Hello and welcome in to today's solo episode of Life Beyond the Briefs. I'm your host, brian Glass, and this is the number one podcast for lawyers choosing to live a life of their own design and not live a life by default. Now, I know that you went to law school because you don't like math, but stick with me, because today's episode is the precise formula that you need in your firm in order to make a million dollars in revenue for the first time ever. Many lawyers and many law firms never break this barrier, and I've found that it's critically important for you to have the type of cash flow that you need in order to hire the teammates that will allow you to step back and focus only on the highest and best uses of your time. Today's episode is an excerpt from the most recent Great Legal Marketing Boot Camp event, which is hosted in my office in Fairfax, virginia. We have lawyers from all over the country, including Arizona, colorado, nebraska, texas and, of course, virginia and Maryland, learning how to become better marketers and build better practices. If you want to make sure that you do not miss the next boot camp event, I need your email address. You can go to greatlegalmarketingcom, subscribe to our email list and make sure that you do not miss our next event. Now on with the show.

Speaker 0:

In a solo practice, you're selling your time. The first goal in a solo practice, I think, is to get to a million dollars in revenue. To get to a million dollars in revenue, you need to generate $83,000 a month, or $19,000 a week, or $4,000 every day that you work.

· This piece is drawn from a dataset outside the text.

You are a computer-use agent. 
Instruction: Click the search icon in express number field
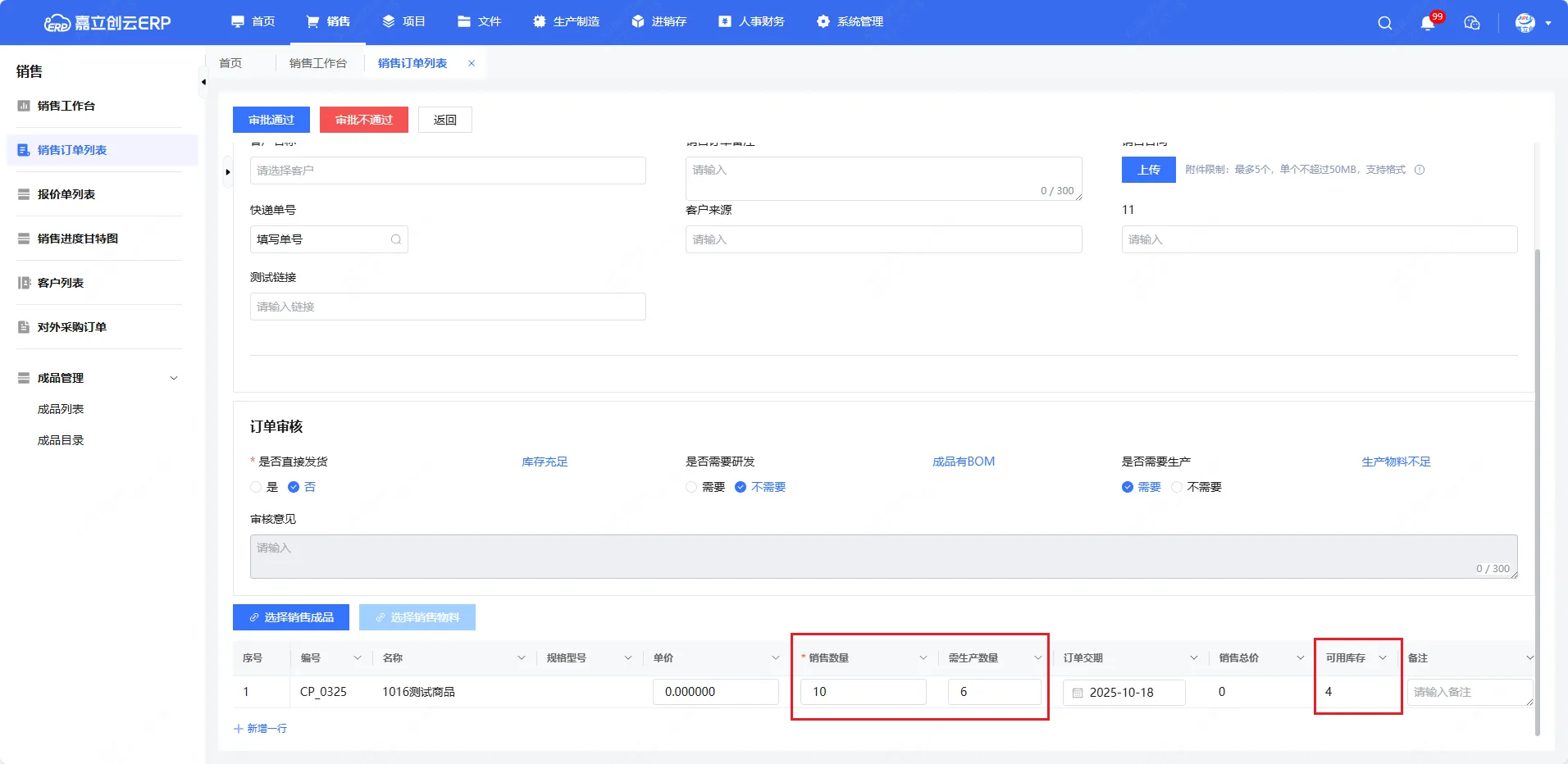pyautogui.click(x=396, y=239)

If you work 52 days a week, 52 weeks a year, or almost $500 per working hour. If you're working 52 weeks a year and 40 hours a week, right, and the thing is, if that's your goal, then you can't be focused on doing things that you can get somebody else to do for $100 an hour.

Speaker 0:

This is basic math. Here's the impact of average case value. So average case value in this room is anywhere from $4,000 to $40,000. And it makes a serious difference in the number of cases that you have to handle to get there. If your average case value is $5,000, you have to close 200 cases a year in order to make a million dollars. How many leads do you need to generate to close 200 cases? So for us, we're at about one to seven. So for people that call us, we can help and we will take one in every seven cases. I've got to generate 1,400 phone calls in order to make a million dollars if my average case fee is $5,000. Ours right now is somewhere around 20,000. And so that math is 50 cases, right, which is only 350 auto accident phone calls. Makes it a little bit easier, right? And so there's two ways to increase your average case value. You can cut out all the low dollar ones, right? That would free up some of your time. If you just found somebody else who's downstream from you in your market and referred out the bottom 20% of your cases, how much of your time would that free up? The other one is to dedicate more of your time as the smart thinking brain powered lawyer to increasing the value of your cases. So one of the ways that we've done that in our practice is institute all of these stop gaps that prevent a case from turning bad.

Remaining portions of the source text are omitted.